▶ _WHAT IS REQUIRED_
Reproduce each of the following rows verbatim, line for line.

▶ _EXERCISE INPUT_
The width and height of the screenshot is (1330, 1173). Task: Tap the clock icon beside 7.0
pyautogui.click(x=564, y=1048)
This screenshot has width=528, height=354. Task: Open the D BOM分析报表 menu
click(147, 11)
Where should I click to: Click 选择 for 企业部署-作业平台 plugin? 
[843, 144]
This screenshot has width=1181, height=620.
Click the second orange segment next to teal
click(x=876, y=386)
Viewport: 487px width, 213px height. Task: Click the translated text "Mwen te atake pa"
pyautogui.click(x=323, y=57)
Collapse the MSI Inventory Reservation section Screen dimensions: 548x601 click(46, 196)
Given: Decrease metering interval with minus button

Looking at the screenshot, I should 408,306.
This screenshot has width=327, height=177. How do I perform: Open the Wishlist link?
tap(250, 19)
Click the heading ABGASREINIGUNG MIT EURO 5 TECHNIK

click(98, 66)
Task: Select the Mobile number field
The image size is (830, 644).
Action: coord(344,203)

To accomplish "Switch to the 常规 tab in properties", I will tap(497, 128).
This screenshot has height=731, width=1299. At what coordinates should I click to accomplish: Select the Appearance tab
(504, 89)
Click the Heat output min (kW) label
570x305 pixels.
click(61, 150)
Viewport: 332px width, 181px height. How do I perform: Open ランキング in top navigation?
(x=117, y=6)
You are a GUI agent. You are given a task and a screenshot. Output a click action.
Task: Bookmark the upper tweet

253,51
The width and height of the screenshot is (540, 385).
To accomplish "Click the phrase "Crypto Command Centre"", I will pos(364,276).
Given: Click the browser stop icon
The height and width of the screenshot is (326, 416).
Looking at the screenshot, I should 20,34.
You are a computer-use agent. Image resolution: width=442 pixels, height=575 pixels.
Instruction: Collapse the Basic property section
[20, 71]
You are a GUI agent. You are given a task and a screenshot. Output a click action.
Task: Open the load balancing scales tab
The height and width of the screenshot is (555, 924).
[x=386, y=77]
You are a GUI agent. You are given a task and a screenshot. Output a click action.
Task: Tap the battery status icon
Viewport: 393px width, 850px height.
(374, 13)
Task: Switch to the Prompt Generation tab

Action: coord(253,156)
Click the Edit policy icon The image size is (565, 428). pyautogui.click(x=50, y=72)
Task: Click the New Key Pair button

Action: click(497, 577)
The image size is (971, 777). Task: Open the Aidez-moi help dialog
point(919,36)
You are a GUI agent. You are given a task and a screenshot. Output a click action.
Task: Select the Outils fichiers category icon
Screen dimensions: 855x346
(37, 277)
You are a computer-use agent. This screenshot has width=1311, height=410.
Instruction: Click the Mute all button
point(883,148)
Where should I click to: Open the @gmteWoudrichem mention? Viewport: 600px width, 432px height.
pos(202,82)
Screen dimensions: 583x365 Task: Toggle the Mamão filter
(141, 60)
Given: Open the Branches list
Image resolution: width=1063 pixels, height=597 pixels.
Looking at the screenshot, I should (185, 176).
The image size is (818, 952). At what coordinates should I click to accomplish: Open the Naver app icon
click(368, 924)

▶ _WRITTEN RESPONSE_
The width and height of the screenshot is (1330, 1173). Task: Tap the clock icon beside 7.0
pyautogui.click(x=564, y=1048)
This screenshot has width=528, height=354. Task: Open the D BOM分析报表 menu
click(147, 11)
Where should I click to: Click 选择 for 企业部署-作业平台 plugin? 
[843, 144]
This screenshot has width=1181, height=620.
Click the second orange segment next to teal
click(x=876, y=386)
Viewport: 487px width, 213px height. Task: Click the translated text "Mwen te atake pa"
pyautogui.click(x=323, y=57)
Collapse the MSI Inventory Reservation section Screen dimensions: 548x601 click(46, 196)
Given: Decrease metering interval with minus button

Looking at the screenshot, I should 408,306.
This screenshot has width=327, height=177. How do I perform: Open the Wishlist link?
tap(250, 19)
Click the heading ABGASREINIGUNG MIT EURO 5 TECHNIK

click(98, 66)
Task: Select the Mobile number field
The image size is (830, 644).
Action: coord(344,203)

To accomplish "Switch to the 常规 tab in properties", I will tap(497, 128).
This screenshot has height=731, width=1299. At what coordinates should I click to accomplish: Select the Appearance tab
(504, 89)
Click the Heat output min (kW) label
570x305 pixels.
click(61, 150)
Viewport: 332px width, 181px height. How do I perform: Open ランキング in top navigation?
(x=117, y=6)
You are a GUI agent. You are given a task and a screenshot. Output a click action.
Task: Bookmark the upper tweet

253,51
The width and height of the screenshot is (540, 385).
To accomplish "Click the phrase "Crypto Command Centre"", I will pos(364,276).
Given: Click the browser stop icon
The height and width of the screenshot is (326, 416).
Looking at the screenshot, I should 20,34.
You are a computer-use agent. Image resolution: width=442 pixels, height=575 pixels.
Instruction: Collapse the Basic property section
[20, 71]
You are a GUI agent. You are given a task and a screenshot. Output a click action.
Task: Open the load balancing scales tab
The height and width of the screenshot is (555, 924).
[x=386, y=77]
You are a GUI agent. You are given a task and a screenshot. Output a click action.
Task: Tap the battery status icon
Viewport: 393px width, 850px height.
(374, 13)
Task: Switch to the Prompt Generation tab

Action: coord(253,156)
Click the Edit policy icon The image size is (565, 428). pyautogui.click(x=50, y=72)
Task: Click the New Key Pair button

Action: click(497, 577)
The image size is (971, 777). Task: Open the Aidez-moi help dialog
point(919,36)
You are a GUI agent. You are given a task and a screenshot. Output a click action.
Task: Select the Outils fichiers category icon
Screen dimensions: 855x346
(37, 277)
You are a computer-use agent. This screenshot has width=1311, height=410.
Instruction: Click the Mute all button
point(883,148)
Where should I click to: Open the @gmteWoudrichem mention? Viewport: 600px width, 432px height.
pos(202,82)
Screen dimensions: 583x365 Task: Toggle the Mamão filter
(141, 60)
Given: Open the Branches list
Image resolution: width=1063 pixels, height=597 pixels.
Looking at the screenshot, I should (185, 176).
The image size is (818, 952). At what coordinates should I click to accomplish: Open the Naver app icon
click(368, 924)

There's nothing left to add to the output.